以下の読解テキスト（空母翔鶴の模型紹介文）を、最後の文の後から続けて書いてください。一覧は書き継ぐ対象ではありません。

══ 読解テキスト

1/700スケール 航空母艦 翔鶴
tamiya製インジェクションキット













タミヤ 1/700

航空母艦翔鶴は、翔鶴型航空母艦の1番艦として1937年12月12日に
横須賀海軍工廠にて起工、1941年8月8日に竣工しました。

この翔鶴型空母は前補充計画にて建造された『蒼龍』『飛龍』の
拡大改良型として設計され、主力艦隊どうしの決戦前に敵空母部
隊に先制攻撃を与えることが任務とされました。艦橋の配置は
当初『飛龍』で行われた左舷中央部の配置で設計がなされていま
したが、『飛龍』の運用上の経験から不具合が問題とされ、従来
の日本空母と同じ右舷前方に改められました。

════
══ 提供された一覧

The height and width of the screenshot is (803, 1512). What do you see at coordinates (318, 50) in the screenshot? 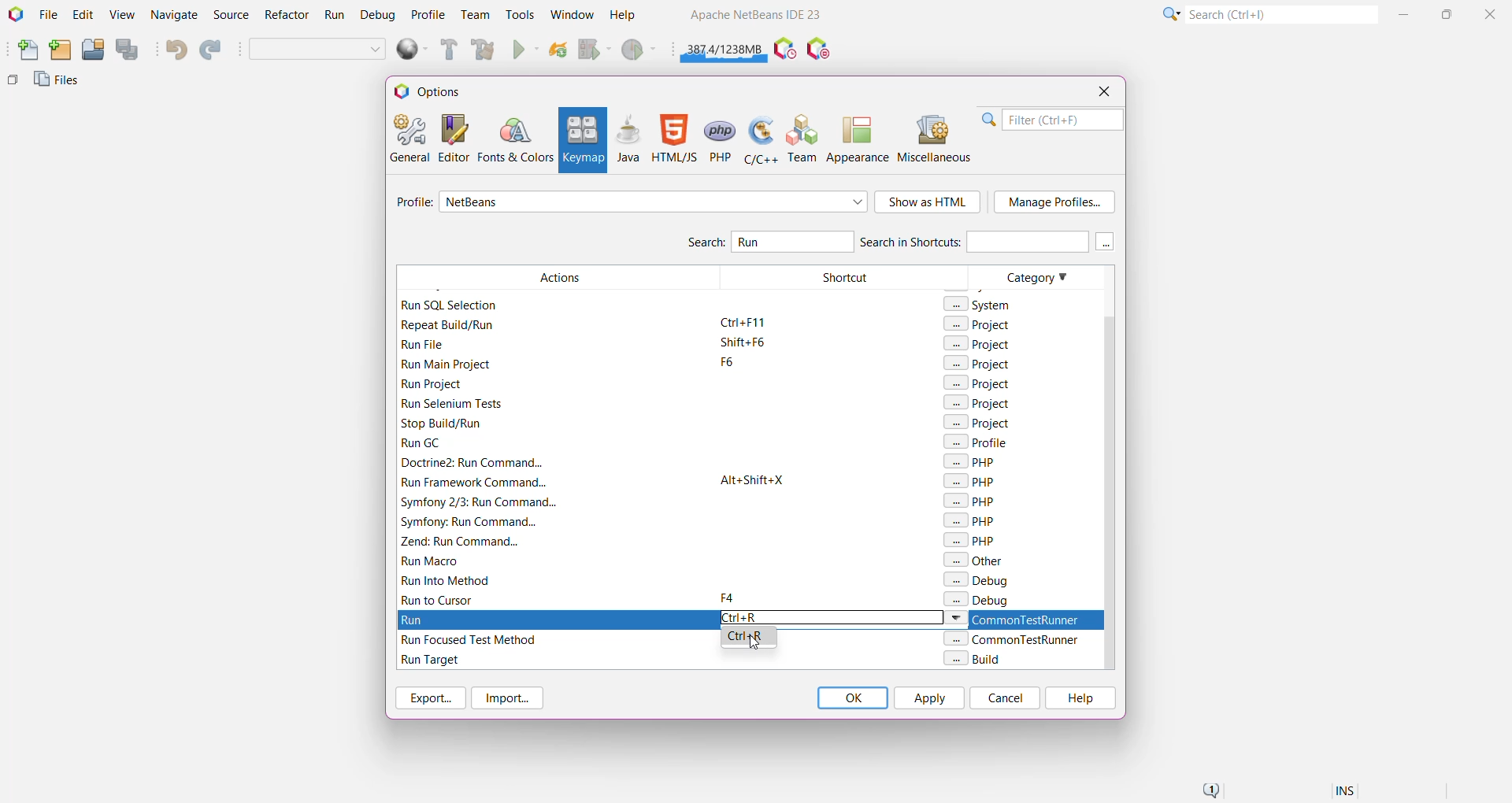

════
══ 提供された一覧

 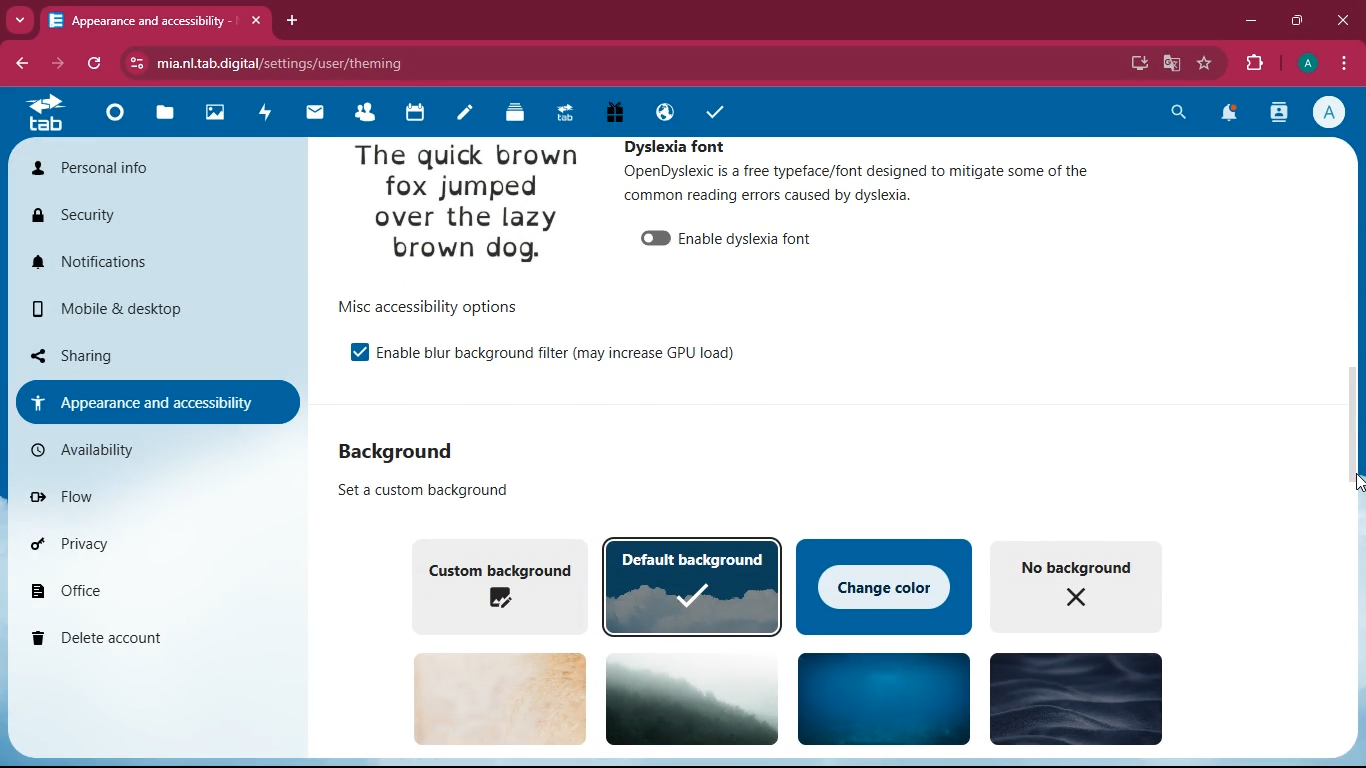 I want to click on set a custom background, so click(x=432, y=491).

════

◆ 正解 ◆
開戦後は太平洋戦争における日本海軍最初の真珠湾奇襲作戦に参
加し、その後インド洋作戦、史上初の空母対空母の決戦が行われ
た珊瑚海海戦おいては米空母レキシントンを撃沈する戦果を上げ
たものの、翔鶴もまた命中弾を受けました。

ミッドウェー海戦後は残された正規空母の1艦として、機動部隊
の中核を担い、南太平洋海戦などに出撃したものの、マリアナ沖
海戦にて米潜水艦の雷撃を受け、沈没しました。


今回の製作では、いつもの艦船模型より若干の趣好をこらして飛行
甲板上に艦上機を満載した状態として、ディスプレイケースの台座
には海面を模した塗装を施し、アクセサリーとして内火艇を停泊さ
せてタラップを下ろした状態とすることで停泊中の情景を再現して
みました。


↑ケースに収めた図。長さ約50cmの空間に海上の光景を再現しました。

ディティールアップは今回も主に舷側の手摺等の追加や転落防止ネ
ットなどの空母ならではの装備のエッチングパーツ使用による再現
ごく細に仕上げた空中線やスケール性に合わせて調整した塗装など、
数多くのディティールを盛りこんで精密化を施しました。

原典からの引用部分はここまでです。